# Inline fuse holder for fish finder



## munro91 (Oct 18, 2011)

hi guys I got a fish finder installed last week and they didnt put the inline fuse in. I was just wondering is it worth installing to be safe against any surges or whatever or do I just leave it be for now?

cheers, Munro91.


----------



## scater (Nov 24, 2007)

Put it in, they cost bugger all and are handy insurance. Yaks are not the ideal venue for a fire.


----------



## munro91 (Oct 18, 2011)

haha cheers mate. will do.


----------



## munro91 (Oct 18, 2011)

thanks for the replies guys it is much appreciated. I ended up soldering the inline fuse into the power cable fairly close to the battery, then spreading a bit of dielectric grease on the connection and inside the fuse connections/on the fuse itself and then putting heat shrink over the wire ends. I also sprayed a bit of that plastidip stuff (comes out like spray paint but dries like gladwrap) on the heatshrink and fuse casing itself to hopefully seal it up. but fingers crossed it stays dry and if not then ill just try again hahaha.


----------



## DGax65 (Jun 7, 2006)

gra said:


> Or, do what I do. No fuse, rely on light gauge wire to give way before the kayak melts. Yeeeehaaaaa!!
> 
> Gra


Fire Marshall Bill disapproves :roll:

I know a guy who inadvertently shorted a battery while installing a SS rudder cable. The cable melted through the hull almost instantly. Light gauge wire might give way quickly, but maybe not fast enough to prevent hull damage. I think I'd go with the fuse.


----------



## keza (Mar 6, 2007)

I had my fuse in the battery box and there is no way it would get wet in there.
I just removed it last week as the Li batteries have a cut out anyway and the thicker wire on the fuse was giving me grief with my plug.


----------



## koich (Jul 25, 2007)

DGax65 said:


> gra said:
> 
> 
> > Or, do what I do. No fuse, rely on light gauge wire to give way before the kayak melts. Yeeeehaaaaa!!
> ...


Oh hello you're back. I was wondering about you the other day


----------



## MrX (Feb 7, 2008)

> "hi guys I got a fish finder installed last week and they didnt put the inline fuse in. I was just wondering is it worth installing to be safe against any surges or whatever or do I just leave it be for now?"


Depends on the battery.

If you use a lithium-ion with built in protection, no need for a fuse.

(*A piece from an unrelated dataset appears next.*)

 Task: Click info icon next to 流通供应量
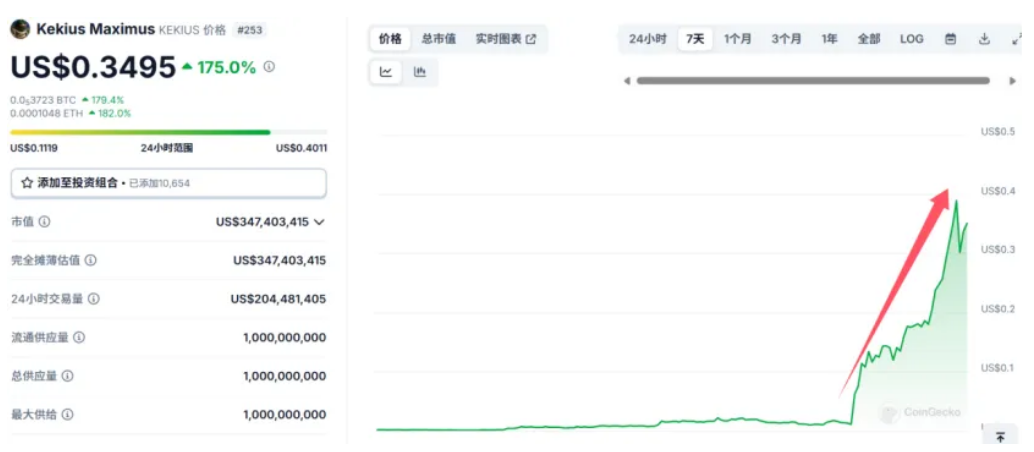[78, 337]
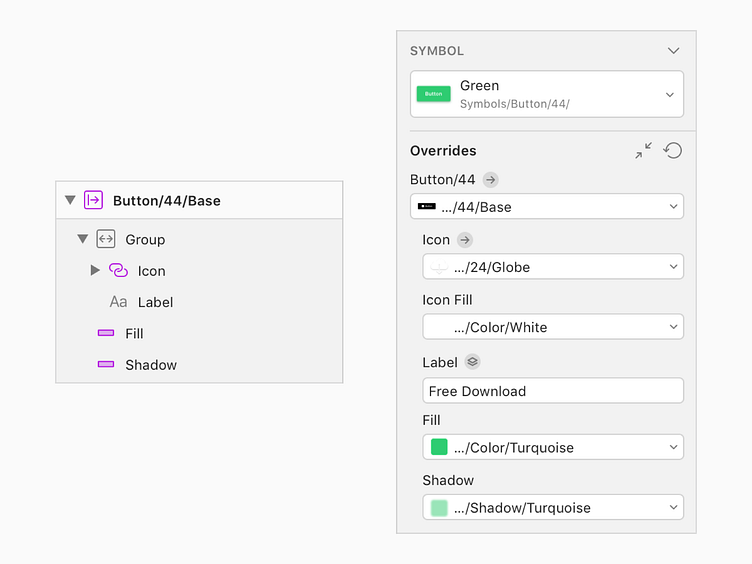Click the Free Download label text field
Image resolution: width=752 pixels, height=564 pixels.
[x=553, y=391]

If you use a basic SLA brick, you've got two options.

1. Install an in-line fuse, and suck up the hassle of keeping it dry and working; or

2. No fuse, make sure you can't possibly short the wires, and suck up the tut tutting.


----------



## paulo (Nov 1, 2007)

Put the fuse holder and battery inside a plastic box and you wont get corrosion.


----------



## Ado (Mar 31, 2008)

I have a waterproof fuse holder mounted into my box. You can unscrew its lid and replace the fuse from the outside. The best of all worlds. I got it at J-Car.


----------



## jbonez (Jul 9, 2013)

The one gripe I had with the L-ION batterys everybody is installing is the light gauge wire coming out of them.. its just a prick 1-2mm wire when most hardware available is 3-4mm


----------



## keza (Mar 6, 2007)

jbonez said:


> The one gripe I had with the L-ION batterys everybody is installing is the light gauge wire coming out of them.. its just a prick 1-2mm wire when most hardware available is 3-4mm


I had that issue so I thin down the other wire (removing 2/3rds of the copper strands and it now has a much better join.


----------